## BEGIN

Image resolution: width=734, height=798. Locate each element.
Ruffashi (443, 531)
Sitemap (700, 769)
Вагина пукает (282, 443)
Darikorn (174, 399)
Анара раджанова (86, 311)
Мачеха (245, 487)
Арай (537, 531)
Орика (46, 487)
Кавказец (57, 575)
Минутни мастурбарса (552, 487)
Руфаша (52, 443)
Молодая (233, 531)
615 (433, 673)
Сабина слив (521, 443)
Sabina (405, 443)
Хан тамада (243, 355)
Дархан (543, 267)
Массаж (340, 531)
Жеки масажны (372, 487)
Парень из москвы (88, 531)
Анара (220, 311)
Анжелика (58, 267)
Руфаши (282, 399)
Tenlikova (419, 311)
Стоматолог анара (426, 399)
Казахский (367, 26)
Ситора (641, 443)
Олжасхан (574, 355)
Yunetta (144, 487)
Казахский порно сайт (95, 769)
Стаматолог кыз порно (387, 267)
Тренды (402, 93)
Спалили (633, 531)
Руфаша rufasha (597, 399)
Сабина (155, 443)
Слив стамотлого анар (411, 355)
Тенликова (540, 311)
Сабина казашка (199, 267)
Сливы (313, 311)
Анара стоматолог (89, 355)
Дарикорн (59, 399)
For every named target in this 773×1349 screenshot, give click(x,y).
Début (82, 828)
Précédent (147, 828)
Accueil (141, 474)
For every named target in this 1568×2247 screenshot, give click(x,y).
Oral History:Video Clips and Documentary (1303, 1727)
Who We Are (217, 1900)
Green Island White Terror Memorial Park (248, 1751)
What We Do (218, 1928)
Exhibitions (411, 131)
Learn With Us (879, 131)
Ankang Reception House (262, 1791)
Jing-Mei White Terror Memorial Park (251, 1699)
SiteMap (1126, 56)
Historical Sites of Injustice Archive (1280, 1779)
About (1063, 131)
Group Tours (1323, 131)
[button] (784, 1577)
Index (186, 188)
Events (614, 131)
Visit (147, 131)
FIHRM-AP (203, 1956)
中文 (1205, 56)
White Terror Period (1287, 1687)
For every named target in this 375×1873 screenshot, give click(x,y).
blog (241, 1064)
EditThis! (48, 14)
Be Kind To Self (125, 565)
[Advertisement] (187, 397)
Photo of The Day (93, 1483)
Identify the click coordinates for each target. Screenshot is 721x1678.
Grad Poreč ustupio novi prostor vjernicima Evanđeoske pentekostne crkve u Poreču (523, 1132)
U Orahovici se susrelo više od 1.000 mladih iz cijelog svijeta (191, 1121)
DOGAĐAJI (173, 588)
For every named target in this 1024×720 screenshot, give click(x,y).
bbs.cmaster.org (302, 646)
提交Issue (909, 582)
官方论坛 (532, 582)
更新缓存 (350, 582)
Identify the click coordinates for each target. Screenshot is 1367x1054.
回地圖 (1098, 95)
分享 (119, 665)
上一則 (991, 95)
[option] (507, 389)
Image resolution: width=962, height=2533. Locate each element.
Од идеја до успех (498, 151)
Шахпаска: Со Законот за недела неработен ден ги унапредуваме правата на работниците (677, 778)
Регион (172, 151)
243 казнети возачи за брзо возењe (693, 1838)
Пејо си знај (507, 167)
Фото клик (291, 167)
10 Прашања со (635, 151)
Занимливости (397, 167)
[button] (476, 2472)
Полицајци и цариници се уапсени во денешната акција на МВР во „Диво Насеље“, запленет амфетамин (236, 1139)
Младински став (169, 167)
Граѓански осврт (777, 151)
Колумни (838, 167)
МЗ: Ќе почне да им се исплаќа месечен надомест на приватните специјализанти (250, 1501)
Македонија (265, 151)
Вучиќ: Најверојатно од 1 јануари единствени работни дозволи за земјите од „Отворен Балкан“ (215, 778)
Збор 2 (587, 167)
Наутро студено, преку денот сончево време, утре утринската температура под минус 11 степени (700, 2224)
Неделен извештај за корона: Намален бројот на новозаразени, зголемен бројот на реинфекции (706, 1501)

## END

Given exercise: Could you rewrite every line of the listing above as a numbered list, omitting any blank lines?

Result for this task:
1. Image resolution: width=734, height=798. Locate each element.
2. Ruffashi (443, 531)
3. Sitemap (700, 769)
4. Вагина пукает (282, 443)
5. Darikorn (174, 399)
6. Анара раджанова (86, 311)
7. Мачеха (245, 487)
8. Арай (537, 531)
9. Орика (46, 487)
10. Кавказец (57, 575)
11. Минутни мастурбарса (552, 487)
12. Руфаша (52, 443)
13. Молодая (233, 531)
14. 615 (433, 673)
15. Сабина слив (521, 443)
16. Sabina (405, 443)
17. Хан тамада (243, 355)
18. Дархан (543, 267)
19. Массаж (340, 531)
20. Жеки масажны (372, 487)
21. Парень из москвы (88, 531)
22. Анара (220, 311)
23. Анжелика (58, 267)
24. Руфаши (282, 399)
25. Tenlikova (419, 311)
26. Стоматолог анара (426, 399)
27. Казахский (367, 26)
28. Ситора (641, 443)
29. Олжасхан (574, 355)
30. Yunetta (144, 487)
31. Казахский порно сайт (95, 769)
32. Стаматолог кыз порно (387, 267)
33. Тренды (402, 93)
34. Спалили (633, 531)
35. Руфаша rufasha (597, 399)
36. Сабина (155, 443)
37. Слив стамотлого анар (411, 355)
38. Тенликова (540, 311)
39. Сабина казашка (199, 267)
40. Сливы (313, 311)
41. Анара стоматолог (89, 355)
42. Дарикорн (59, 399)
43. For every named target in this 773×1349 screenshot, give click(x,y).
44. Début (82, 828)
45. Précédent (147, 828)
46. Accueil (141, 474)
47. For every named target in this 1568×2247 screenshot, give click(x,y).
48. Oral History:Video Clips and Documentary (1303, 1727)
49. Who We Are (217, 1900)
50. Green Island White Terror Memorial Park (248, 1751)
51. What We Do (218, 1928)
52. Exhibitions (411, 131)
53. Learn With Us (879, 131)
54. Ankang Reception House (262, 1791)
55. Jing-Mei White Terror Memorial Park (251, 1699)
56. SiteMap (1126, 56)
57. Historical Sites of Injustice Archive (1280, 1779)
58. About (1063, 131)
59. Group Tours (1323, 131)
60. [button] (784, 1577)
61. Index (186, 188)
62. Events (614, 131)
63. Visit (147, 131)
64. FIHRM-AP (203, 1956)
65. 中文 (1205, 56)
66. White Terror Period (1287, 1687)
67. For every named target in this 375×1873 screenshot, give click(x,y).
68. blog (241, 1064)
69. EditThis! (48, 14)
70. Be Kind To Self (125, 565)
71. [Advertisement] (187, 397)
72. Photo of The Day (93, 1483)
73. Identify the click coordinates for each target. Screenshot is 721x1678.
74. Grad Poreč ustupio novi prostor vjernicima Evanđeoske pentekostne crkve u Poreču (523, 1132)
75. U Orahovici se susrelo više od 1.000 mladih iz cijelog svijeta (191, 1121)
76. DOGAĐAJI (173, 588)
77. For every named target in this 1024×720 screenshot, give click(x,y).
78. bbs.cmaster.org (302, 646)
79. 提交Issue (909, 582)
80. 官方论坛 (532, 582)
81. 更新缓存 (350, 582)
82. Identify the click coordinates for each target. Screenshot is 1367x1054.
83. 回地圖 (1098, 95)
84. 分享 (119, 665)
85. 上一則 (991, 95)
86. [option] (507, 389)
87. Image resolution: width=962, height=2533. Locate each element.
88. Од идеја до успех (498, 151)
89. Шахпаска: Со Законот за недела неработен ден ги унапредуваме правата на работниците (677, 778)
90. Регион (172, 151)
91. 243 казнети возачи за брзо возењe (693, 1838)
92. Пејо си знај (507, 167)
93. Фото клик (291, 167)
94. 10 Прашања со (635, 151)
95. Занимливости (397, 167)
96. [button] (476, 2472)
97. Полицајци и цариници се уапсени во денешната акција на МВР во „Диво Насеље“, запленет амфетамин (236, 1139)
98. Младински став (169, 167)
99. Граѓански осврт (777, 151)
100. Колумни (838, 167)
101. МЗ: Ќе почне да им се исплаќа месечен надомест на приватните специјализанти (250, 1501)
102. Македонија (265, 151)
103. Вучиќ: Најверојатно од 1 јануари единствени работни дозволи за земјите од „Отворен Балкан“ (215, 778)
104. Збор 2 (587, 167)
105. Наутро студено, преку денот сончево време, утре утринската температура под минус 11 степени (700, 2224)
106. Неделен извештај за корона: Намален бројот на новозаразени, зголемен бројот на реинфекции (706, 1501)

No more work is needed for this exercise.